FDA examines caffeinated alcoholic drinks
The FDA has given beverage makers 30 days to come up with the information, saying that any ingredient that is added to a drink must undergo an assessment to prove that it is GRAS (generally recognized as safe), unless it has been approved by FDA regulation, or is subject to a prior sanction. Although the agency has previously approved caffeine for use in non-alcoholic drinks at no more than 200 parts per million, it has never approved the safety of caffeine in alcoholic drinks, the agency said on Friday.

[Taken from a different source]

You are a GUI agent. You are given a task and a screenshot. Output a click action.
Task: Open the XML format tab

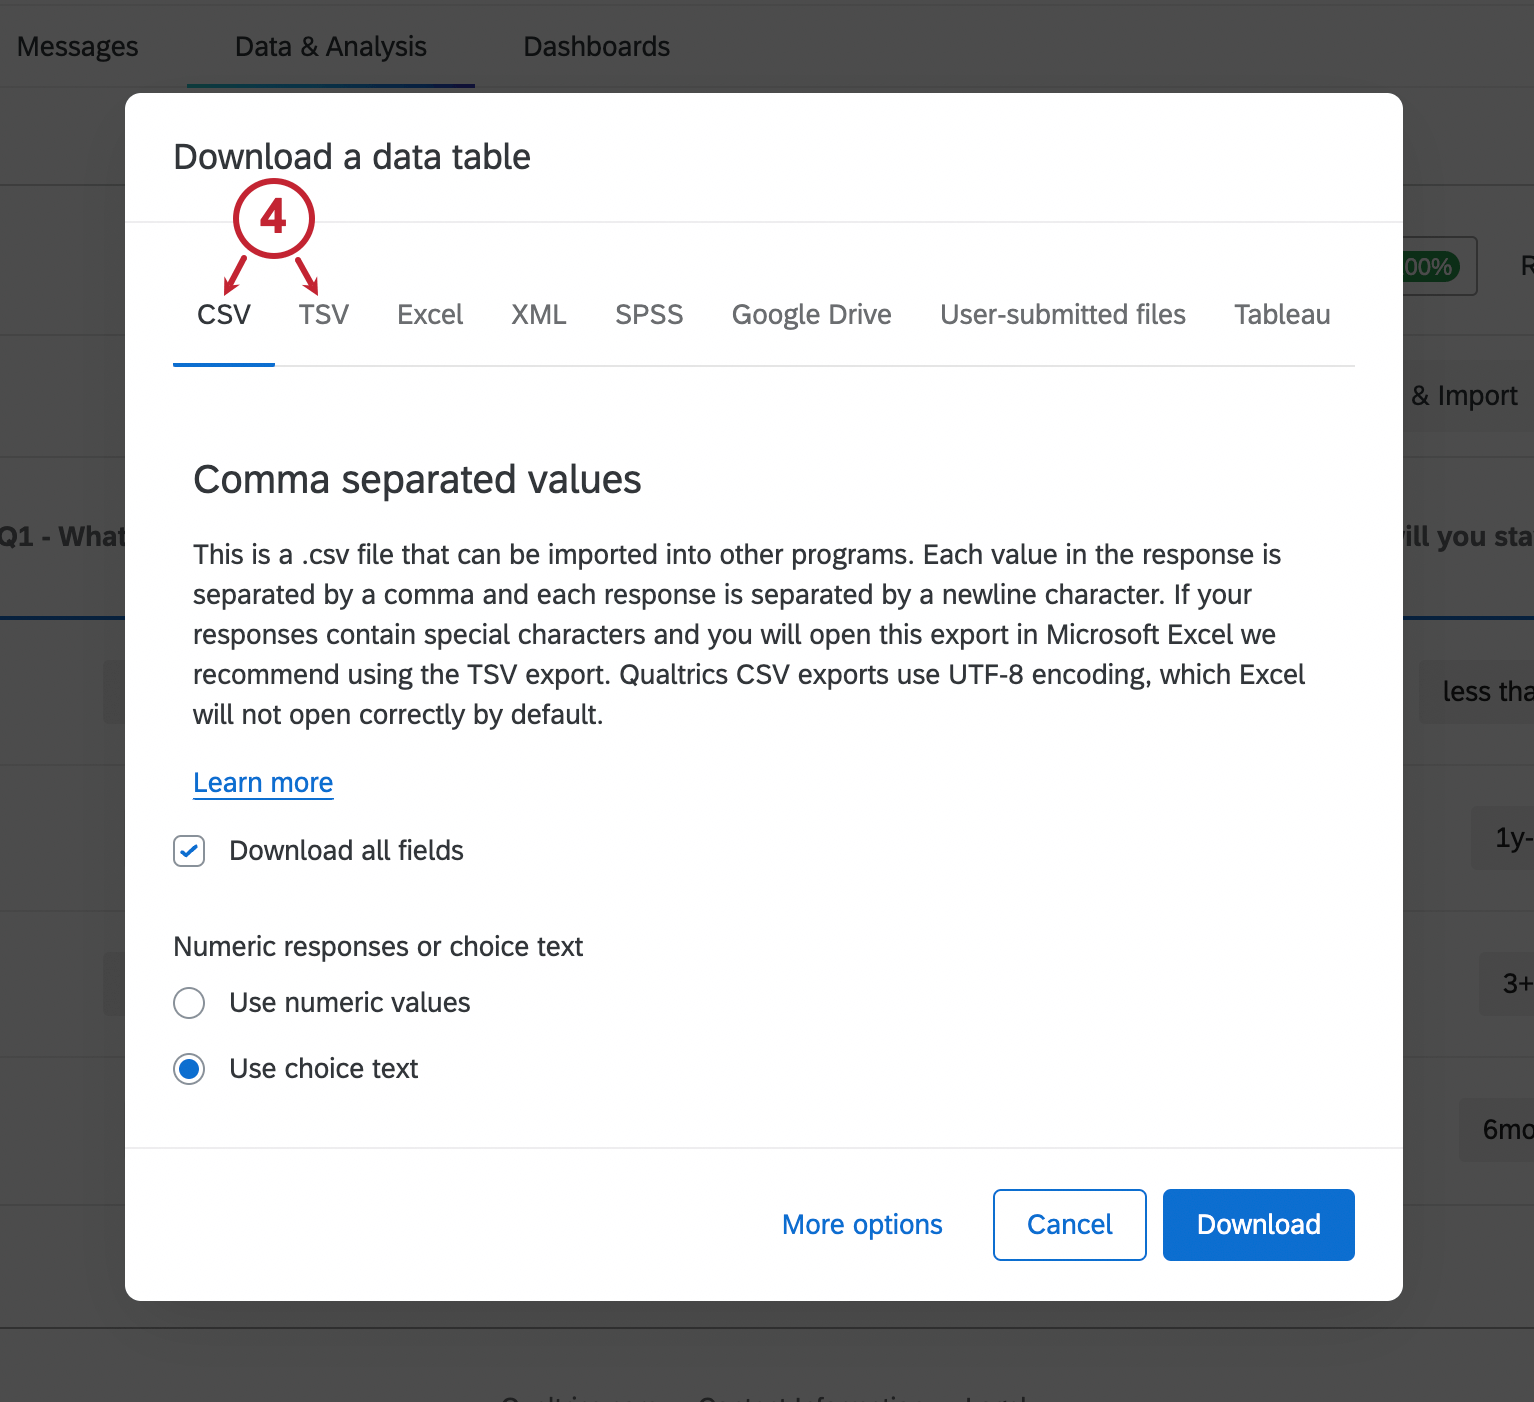tap(538, 315)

Principal deputy commissioner of food and drugs Dr Joshua Sharfstein said: “The increasing popularity of consumption of caffeinated alcoholic beverages by college students and reports of potential health and safety issues necessitates that we look seriously at the scientific evidence as soon as possible.”
It cites research that has shown that as many as 26 percent of college students consume drinks containing a combination of caffeine and alcohol.

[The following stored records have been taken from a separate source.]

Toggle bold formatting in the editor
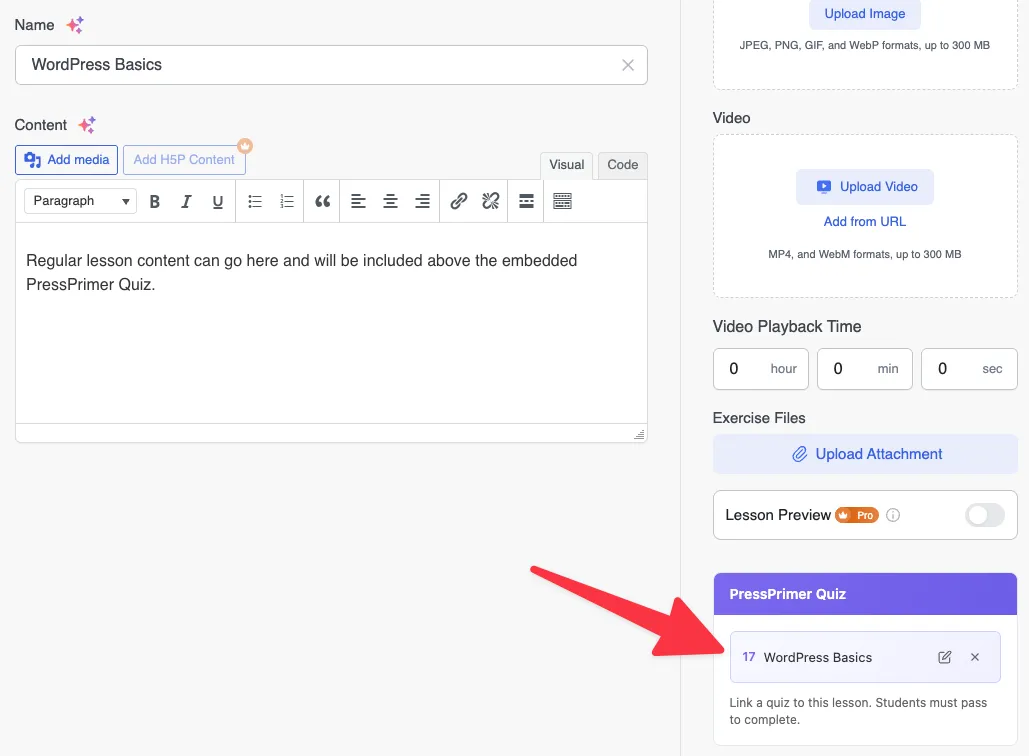 pos(155,201)
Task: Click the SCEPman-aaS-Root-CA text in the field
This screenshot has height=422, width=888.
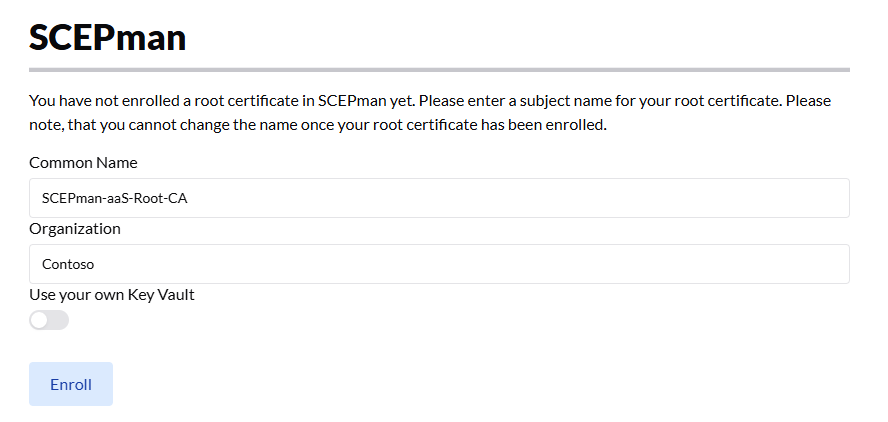Action: pos(115,198)
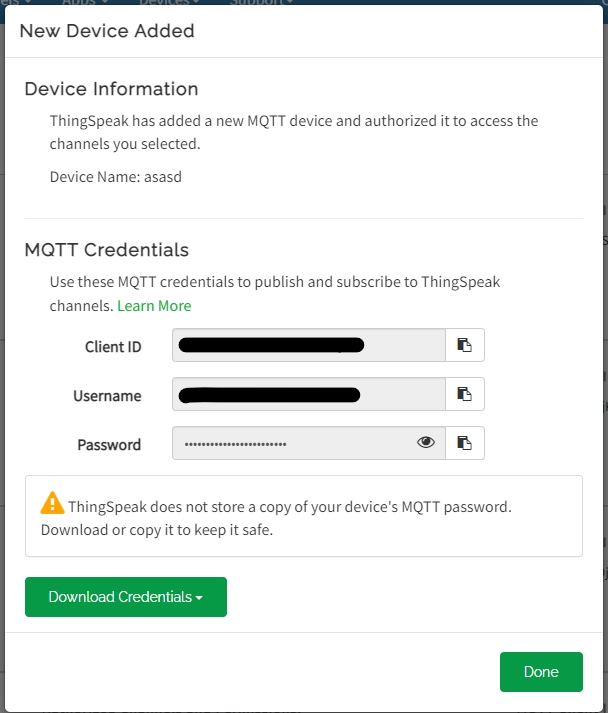Click the New Device Added dialog title

[107, 31]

The FDA said that if companies are unable to prove GRAS or the prior sanctioned use of caffeine in their products, it will take action to ensure that the drinks are removed from the market.

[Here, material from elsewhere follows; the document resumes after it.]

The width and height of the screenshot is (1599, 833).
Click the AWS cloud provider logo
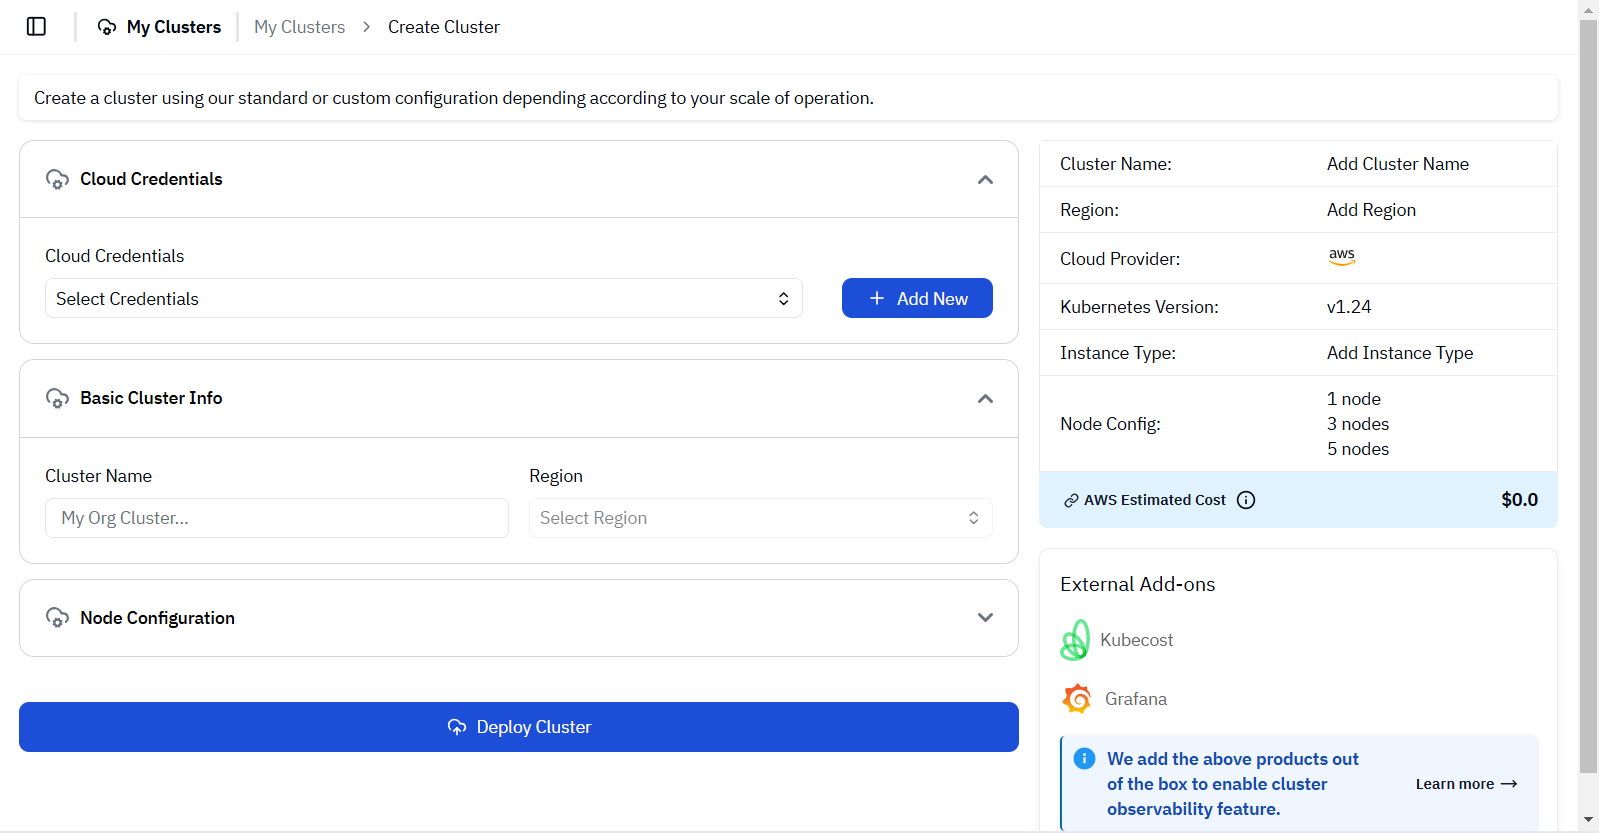[1342, 257]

Concerns about these drinks were initially raised when Miller and Anheuser-Busch started selling caffeinated alcoholic drinks, prompting a group of 18 state attorneys to write to the FDA requesting regulatory action. The companies agreed to stop selling Sparks, Tilt and Bud Extra last year, FDA said, and said they would not produce any more caffeine-containing alcoholic drinks in the future.
Companies that have been requested to provide safety information include Diageo North America, which makes Smirnoff Raw Tea Malt Beverage, and Constellation Brands, which makes Wide Eye.
No one from Constellation was immediately available for comment, but a spokesperson from Diageo said that its Smirnoff Raw Tea had been discontinued "within the last year for commercial reasons".
The move has been welcomed by consumer advocacy group Center for Science in the Public Interest, which called it “one of several moves that indicates the new leadership at FDA is serious about protecting public health”.